CARDINAL WOLSEY So farewell — to the little good you bear me.

Farewell! a long farewell, to all my greatness!

This is the state of man: to-day he puts forth

The tender leaves of hopes; to-morrow blossoms,

And bears his blushing honours thick upon him;

398

The third day comes a frost, a killing frost,

And when he thinks, good easy man, full surely

His greatness is a-ripening, nips his root,

And then he falls, as I do. I have ventur’d,

Like little wanton boys that swim on bladders,

This many summers in a sea of glory,

But far beyond my depth. My high-blown pride

At length broke under me, and now has left me,

Weary and old with service, to the mercy

Of a rude stream that must for ever hide me. [. . .]

And when he falls, he falls like Lucifer,

Never to hope again.

ACTIVITY

Read the following selection from “The Rules of the Game,” by Amy Tan, in which the narrator, a young Chinese American girl, is competing in her first chess tournament, which her very competitive mother encourages her to win. Identify and explain how the use of figurative language contributes to the meaning of the passage.

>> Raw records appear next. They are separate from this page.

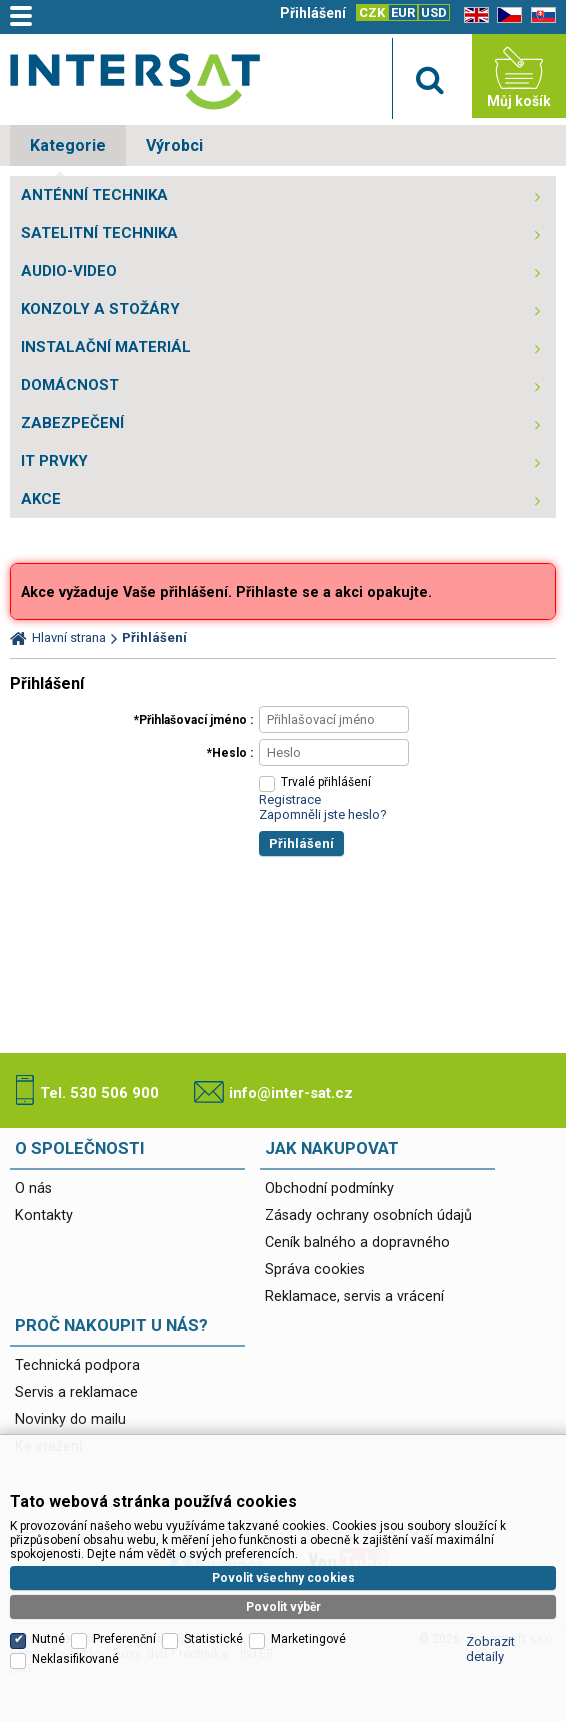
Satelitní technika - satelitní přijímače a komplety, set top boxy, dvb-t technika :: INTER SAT (135, 81)
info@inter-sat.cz (291, 1093)
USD (434, 12)
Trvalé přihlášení (326, 782)
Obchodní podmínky (329, 1188)
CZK (372, 12)
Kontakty (44, 1215)
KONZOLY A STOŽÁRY (100, 309)
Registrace (290, 799)
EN (473, 15)
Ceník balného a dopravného (357, 1242)
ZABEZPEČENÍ (72, 423)
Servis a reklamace (76, 1392)
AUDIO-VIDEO (69, 271)
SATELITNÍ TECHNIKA (99, 233)
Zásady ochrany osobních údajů (368, 1215)
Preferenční (124, 1639)
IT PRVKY (54, 461)
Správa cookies (315, 1269)
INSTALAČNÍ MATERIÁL (106, 347)
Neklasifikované (75, 1659)
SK (540, 15)
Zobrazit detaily (490, 1649)
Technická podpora (77, 1365)
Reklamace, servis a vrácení (354, 1296)
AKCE (41, 499)
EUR (403, 12)
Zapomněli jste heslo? (323, 814)
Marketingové (308, 1639)
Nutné (48, 1639)
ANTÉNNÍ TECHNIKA (94, 195)
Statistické (213, 1639)
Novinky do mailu (70, 1419)
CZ (506, 15)
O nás (33, 1188)
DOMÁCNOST (70, 385)
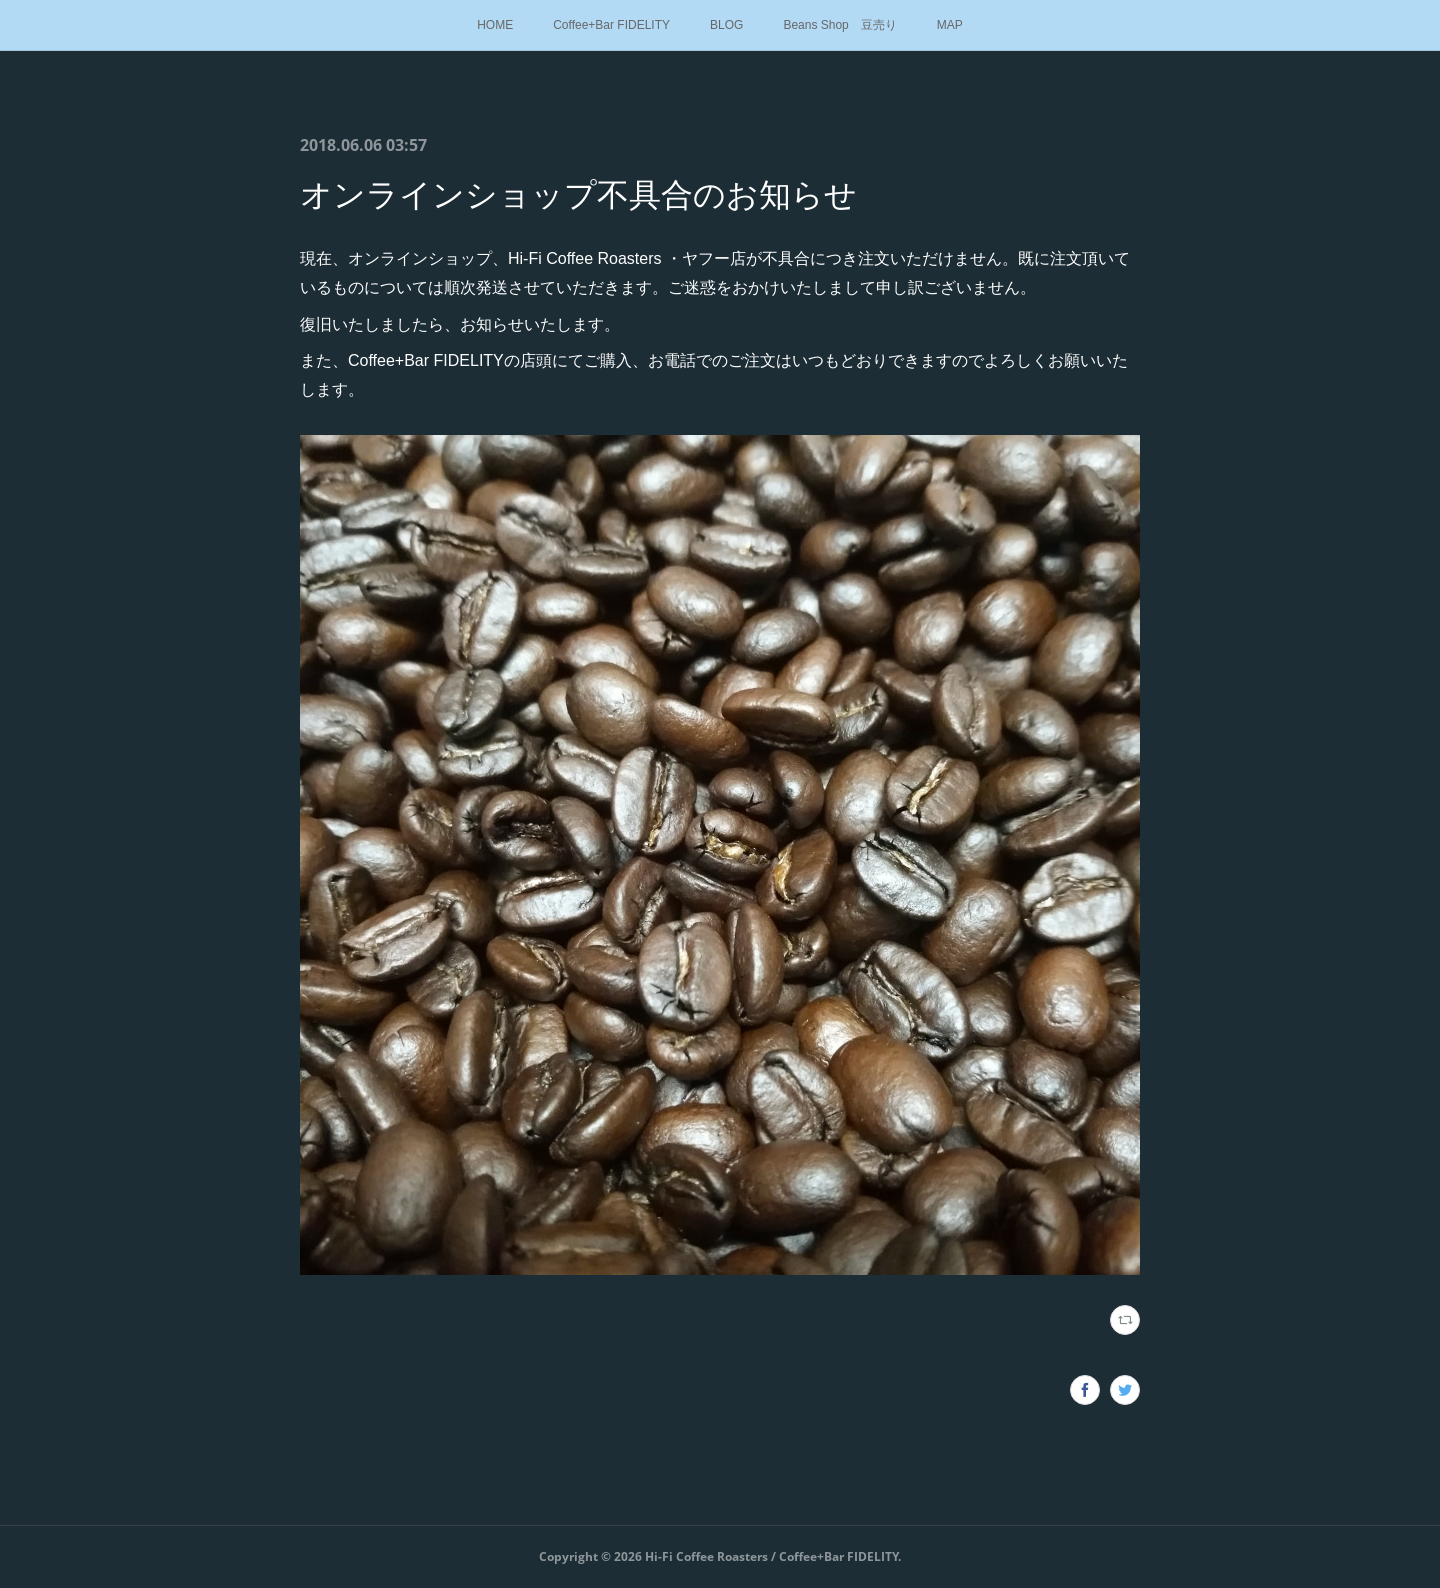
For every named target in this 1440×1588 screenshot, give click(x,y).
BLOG (726, 25)
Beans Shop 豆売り (839, 25)
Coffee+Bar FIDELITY (611, 25)
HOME (495, 25)
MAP (950, 25)
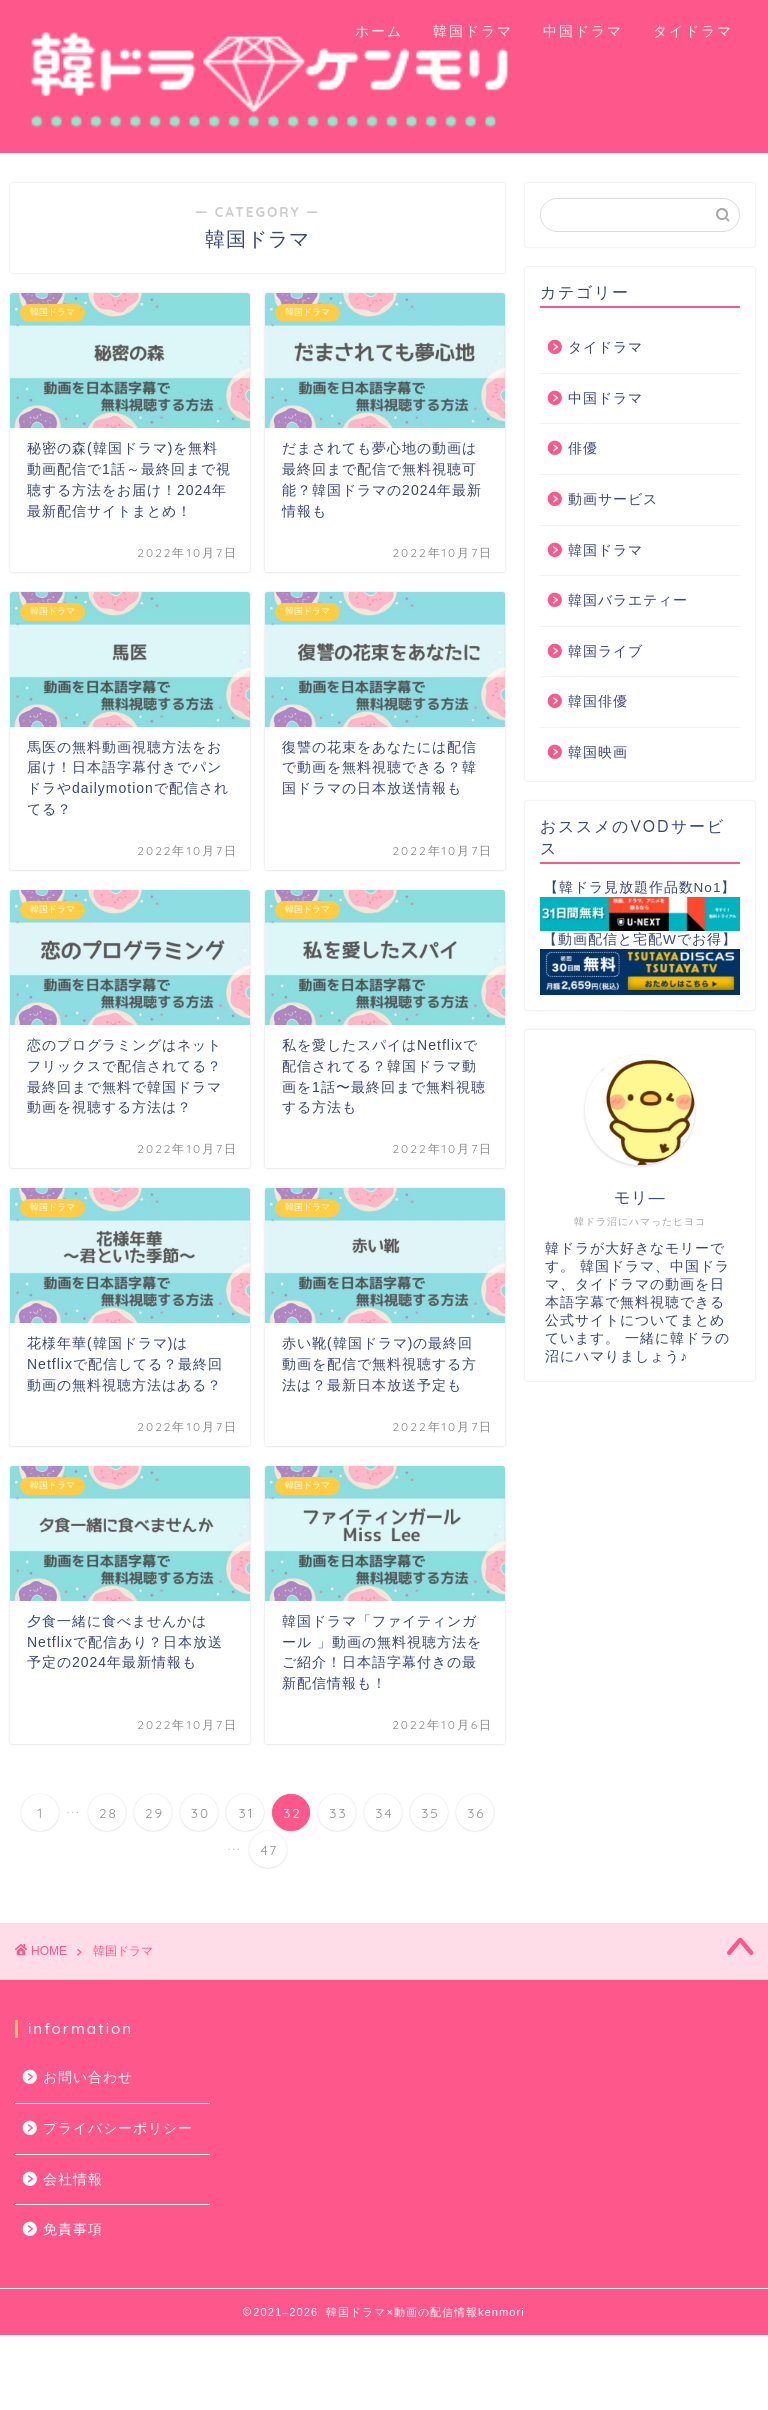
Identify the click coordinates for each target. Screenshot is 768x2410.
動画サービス (613, 499)
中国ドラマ (583, 31)
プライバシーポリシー (118, 2128)
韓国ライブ (605, 651)
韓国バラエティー (628, 600)
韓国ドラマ (473, 31)
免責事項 (73, 2229)
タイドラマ (693, 31)
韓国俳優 (598, 701)
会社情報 (73, 2179)
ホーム (379, 31)
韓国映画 (598, 752)
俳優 (583, 448)
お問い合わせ (88, 2077)
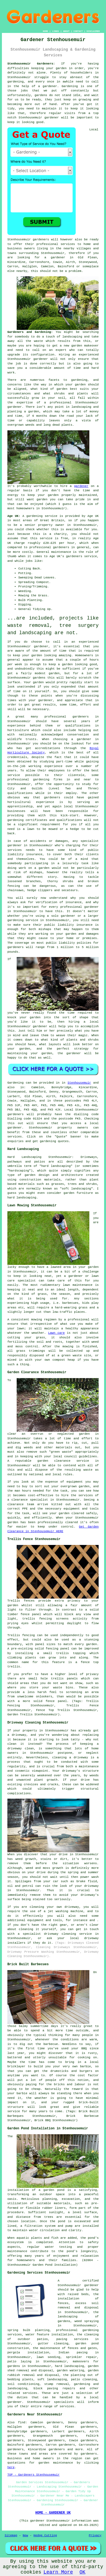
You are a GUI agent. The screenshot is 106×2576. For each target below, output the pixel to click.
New (25, 2535)
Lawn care (56, 1333)
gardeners (80, 716)
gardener (52, 117)
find (21, 2422)
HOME (45, 31)
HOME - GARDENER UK (53, 2513)
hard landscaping (69, 2366)
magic (82, 1035)
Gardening (69, 86)
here (10, 2467)
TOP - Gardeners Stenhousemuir (33, 2474)
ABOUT (66, 31)
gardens (40, 95)
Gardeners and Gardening (29, 332)
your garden (32, 655)
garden (61, 68)
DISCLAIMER (93, 31)
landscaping (72, 336)
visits (69, 113)
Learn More (58, 2572)
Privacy (95, 2535)
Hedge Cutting (45, 2535)
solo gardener (63, 916)
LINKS (55, 31)
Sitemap (11, 2535)
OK (82, 2572)
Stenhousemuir (79, 1082)
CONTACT (78, 31)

from The Rules of the Game / Amy Tan

During my first tournament, my mother sat with me in the front row as I waited for my turn. I frequently bounced my legs to unstick them from the cold metal seat of the folding chair. When my name was called, I leapt up. My mother unwrapped something in her lap. It was her chang, a small tablet of red jade which held the sun’s fire. “Is luck,” she whispered, and tucked it into my dress pocket. I turned to my opponent, a fifteen-year-old boy from Oakland. He looked at me, wrinkling his nose.

As I began to play, the boy disappeared, the color ran out of the room, and I saw only my white pieces and his black ones waiting on the other side. A light wind began blowing past my ears. It whispered secrets only I could hear.

“Blow from the South,” it murmured. “The wind leaves no trail.” I saw a clear path, the traps to avoid. The crowd rustled. “Shhh! Shhh!” said the corners of the room. The wind blew stronger. “Throw sand from the East to distract him.” The knight came forward ready for the sacrifice. The wind hissed, louder and louder. “Blow, blow, blow. He cannot see. He is blind now. Make him lean away from the wind so he is easier to knock down.”

“Check,” I said, as the wind roared with laughter. The wind died down to little puffs, my own breath.